Demokrasi için gelenleri vuranların, bir de “vurulduk” diye türkü söylemeleri, ayıp değil miydi? Tarihle böyle mi yüzleşecektik? Türkiye, Çanakkale’de ayağına gelen fırsatı teperek, demokratlaşma ve Avrupa Birliği ile bütünleşme şansını yitirmişti.
Son fırsat
İşte şimdi yeni bir fırsat çıkmıştı. Libya Militarizmine karşı demokrasi için şaha kalkmanın tam zamanıydı. Türk Ordusu darbe yapacağına, Libya’ya sefer yapmalıydı. O zaman Amerika’nın kurşun askeri olarak militarizmden kurtulurduk. Piyasalar da Türk Ordusunun şerrinden kurtulurdu.

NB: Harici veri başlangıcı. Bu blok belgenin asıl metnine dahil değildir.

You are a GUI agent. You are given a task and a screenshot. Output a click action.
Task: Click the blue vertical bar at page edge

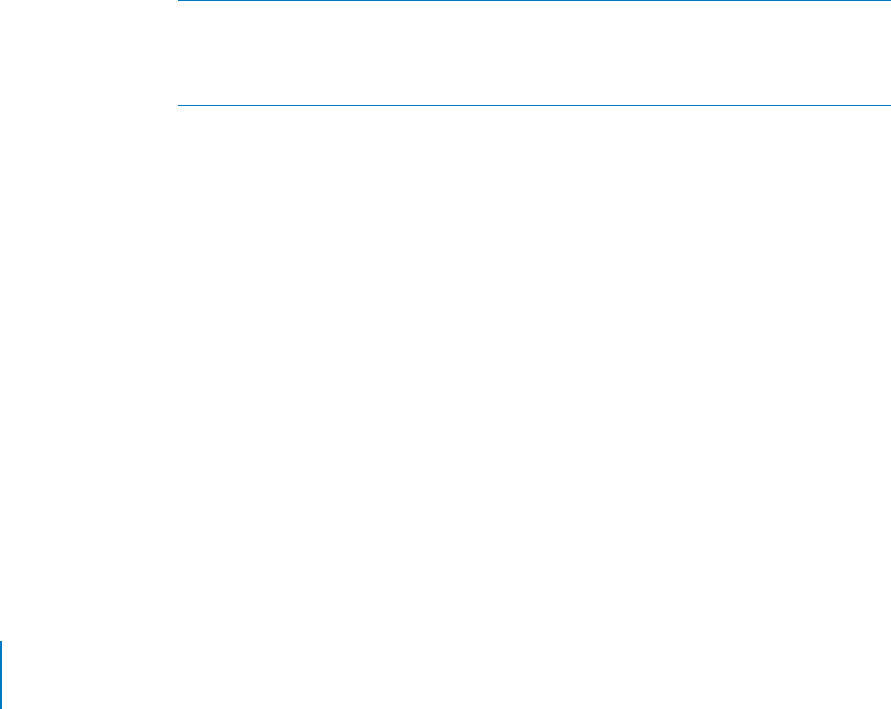pos(1,675)
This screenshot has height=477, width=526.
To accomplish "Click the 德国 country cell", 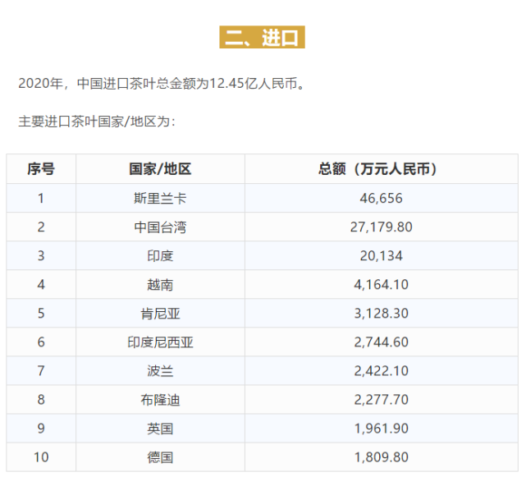I will [x=160, y=457].
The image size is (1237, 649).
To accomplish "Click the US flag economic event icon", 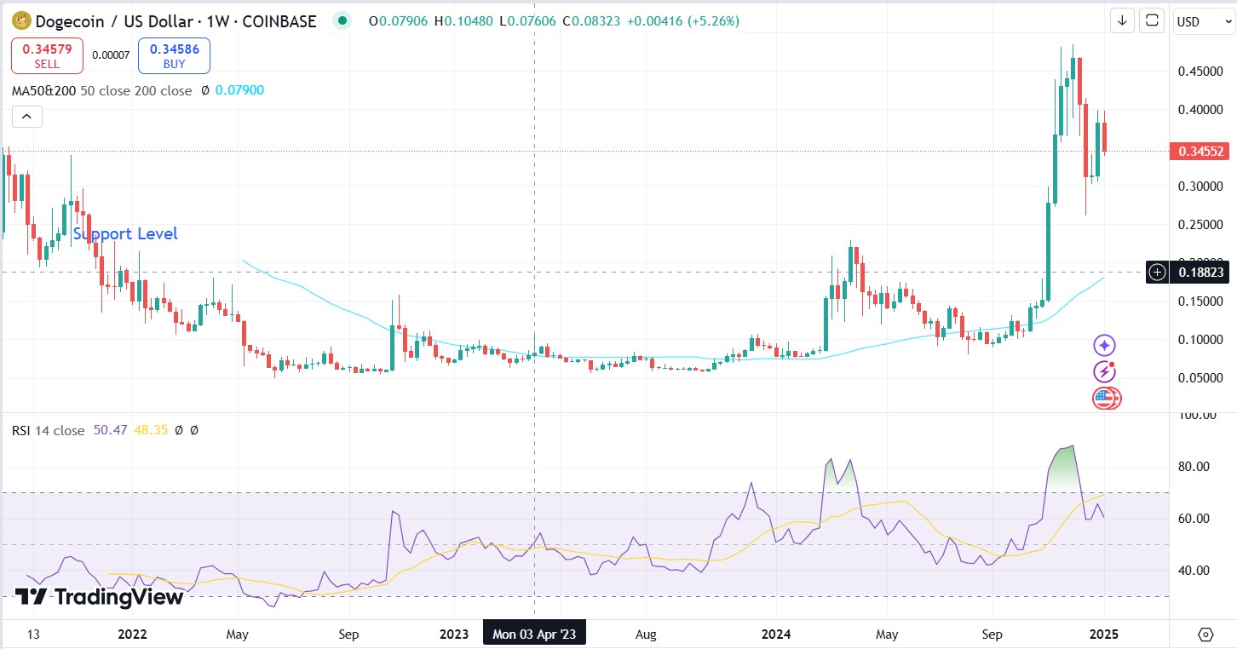I will coord(1106,398).
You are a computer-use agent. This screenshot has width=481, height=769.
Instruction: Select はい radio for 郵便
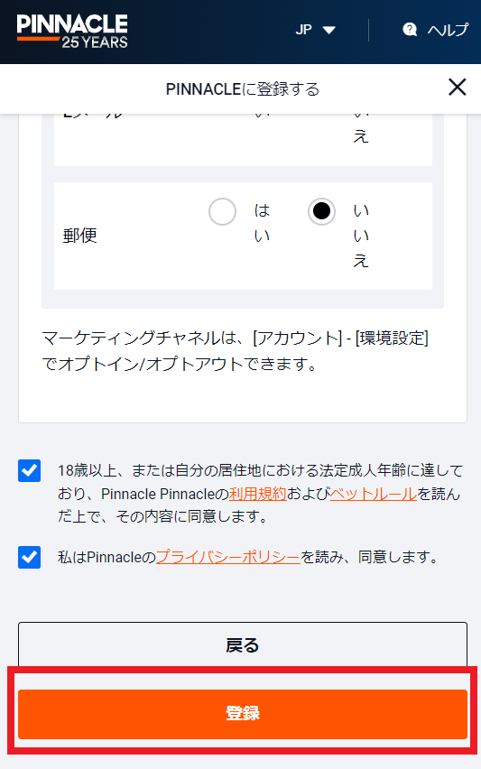(x=222, y=211)
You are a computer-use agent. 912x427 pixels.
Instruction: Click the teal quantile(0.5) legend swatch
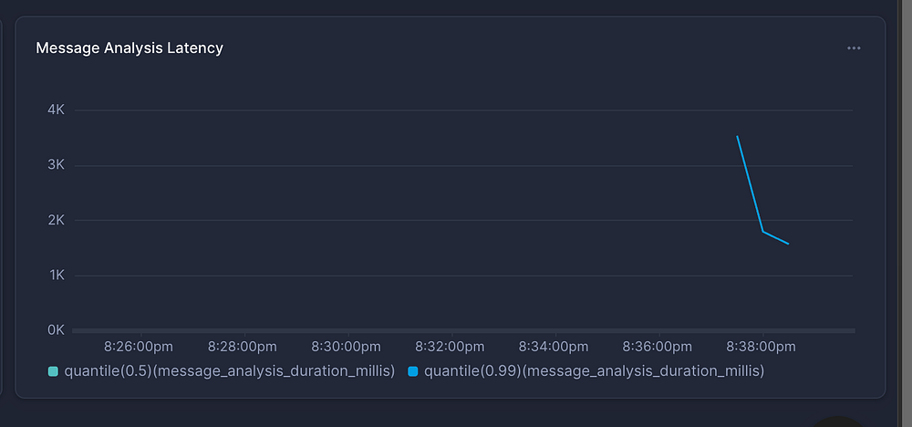click(x=52, y=371)
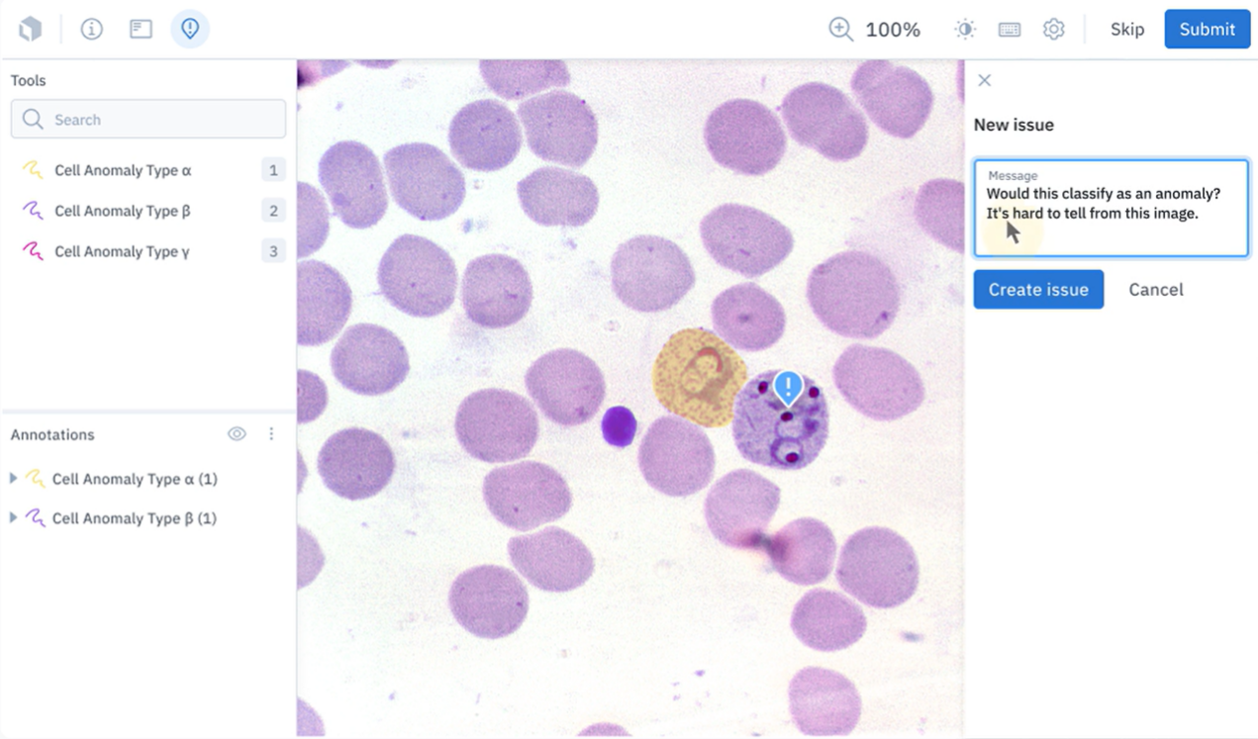Toggle the issues pin icon
Viewport: 1258px width, 739px height.
190,29
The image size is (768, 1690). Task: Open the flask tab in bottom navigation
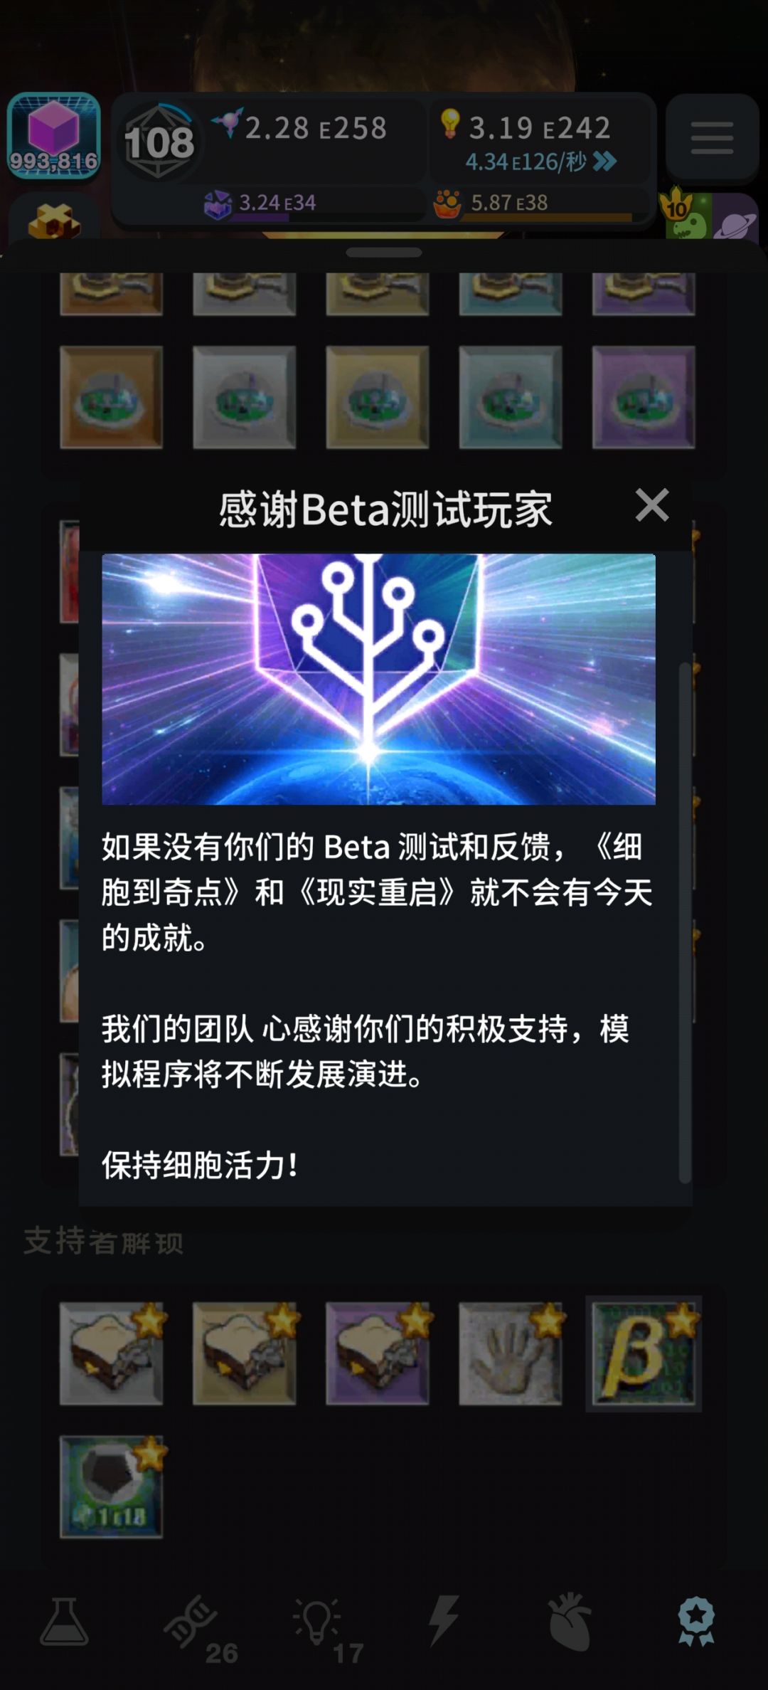(x=64, y=1622)
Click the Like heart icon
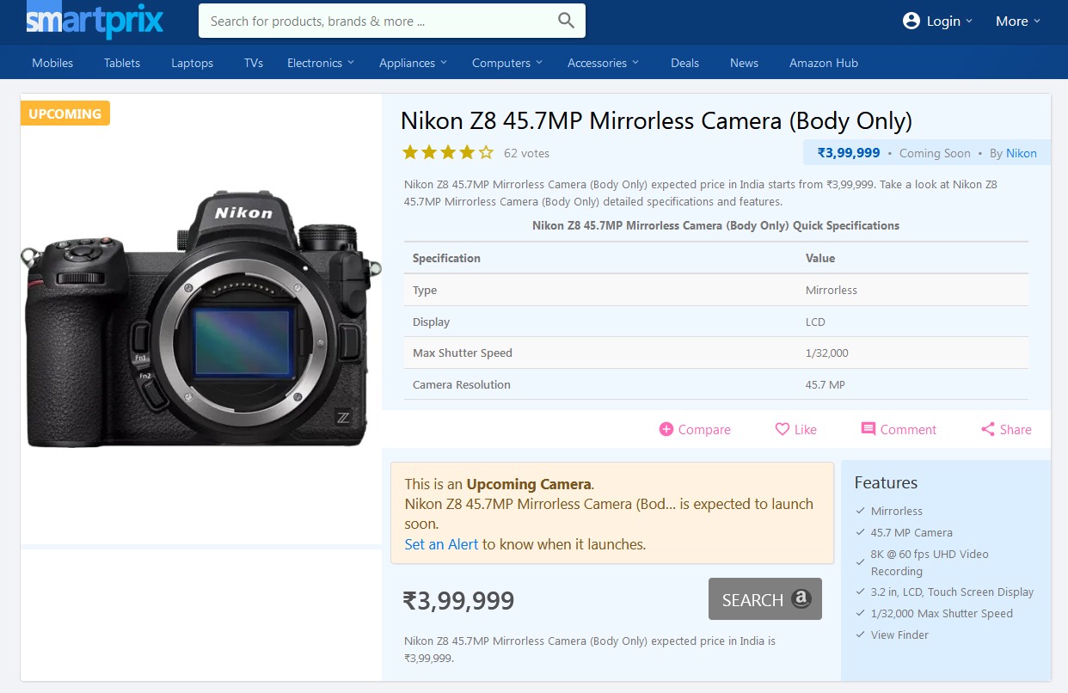Image resolution: width=1068 pixels, height=693 pixels. [782, 429]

NATO, bütün Müslüman âlemine uçak gemilerini, zırhlılarını, uçak filolarını seferber ederek, bunca fedakârlıkla demokrasi götürürken, Türkiye masanın dışına mı oturacaktı. Allah dualarımızı duymuş ve zaten kendisi de Müslüman olan Barak Obama’nın gözüne girmemiz için bize bu fırsatı lütfetmişti.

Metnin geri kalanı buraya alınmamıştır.